··· LISTED ENTRIES

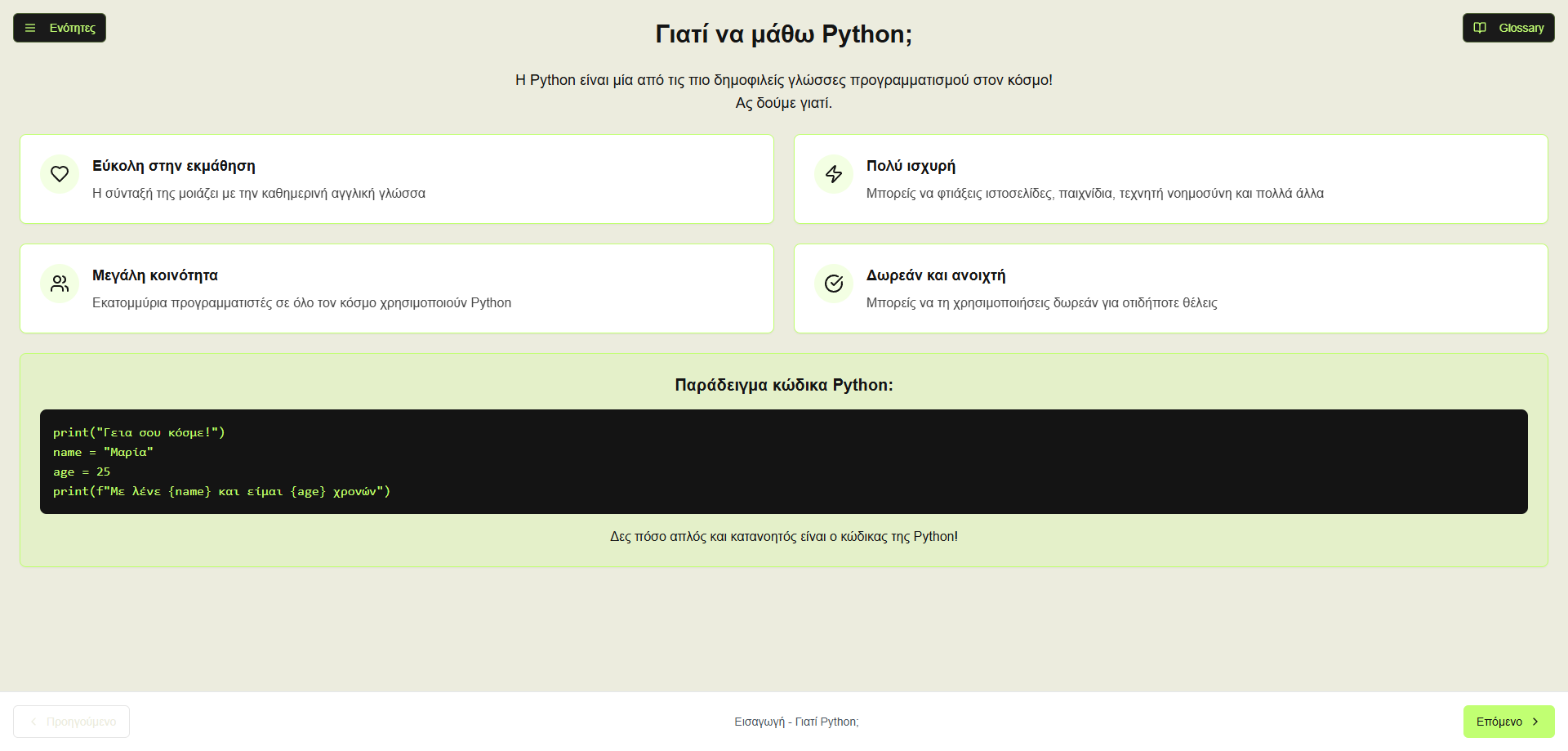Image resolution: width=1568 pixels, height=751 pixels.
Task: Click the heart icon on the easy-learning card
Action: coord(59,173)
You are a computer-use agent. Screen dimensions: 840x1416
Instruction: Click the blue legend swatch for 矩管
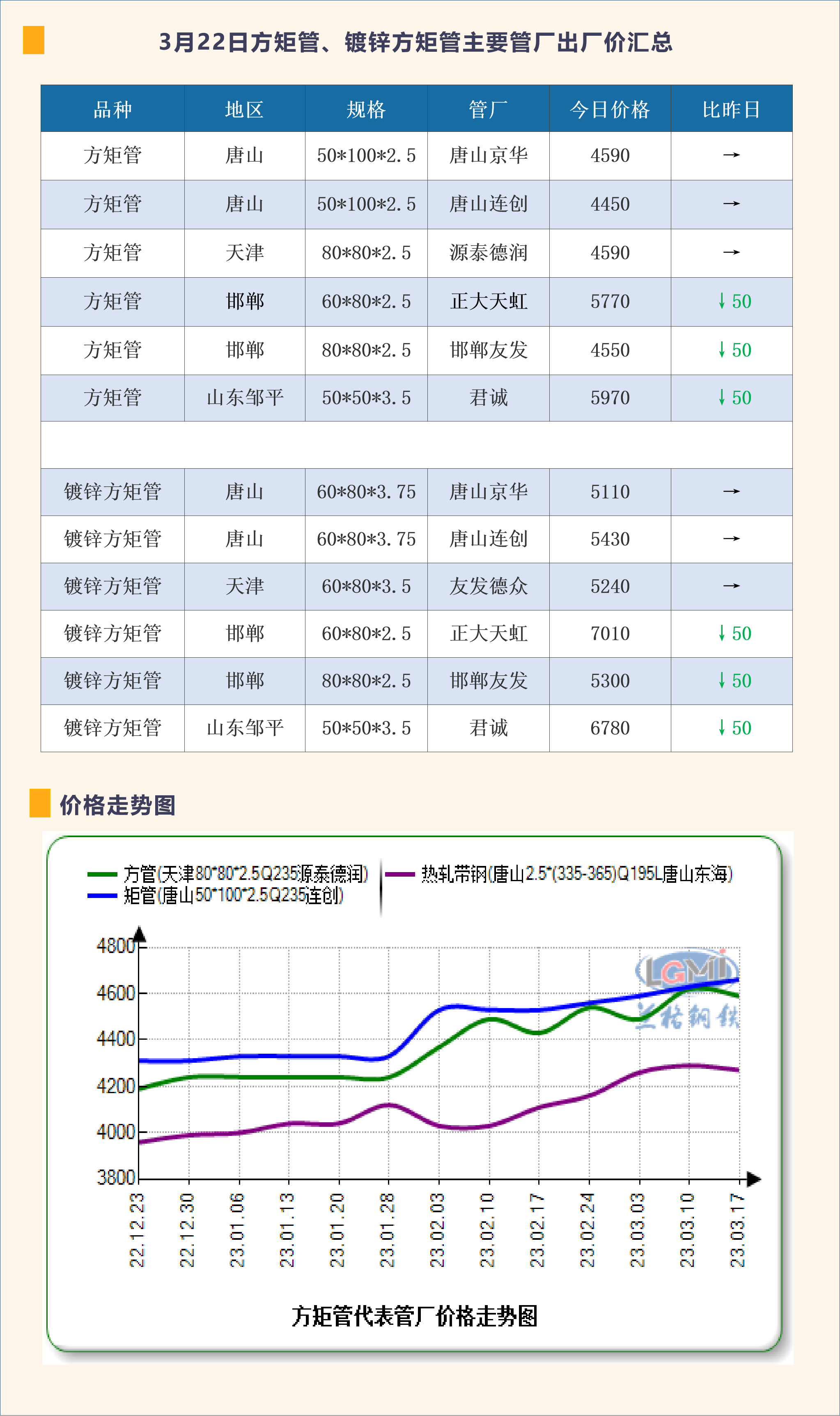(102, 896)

······

- TASK PROMPT -
Reproduce word for word the lines from the one containing "You are a computer-use" through the end of the data, both ends kept. Drop the pictures.

- ANSWER -
You are a computer-use agent. Screen dimensions: 840x1416
Instruction: Click the blue legend swatch for 矩管
(102, 896)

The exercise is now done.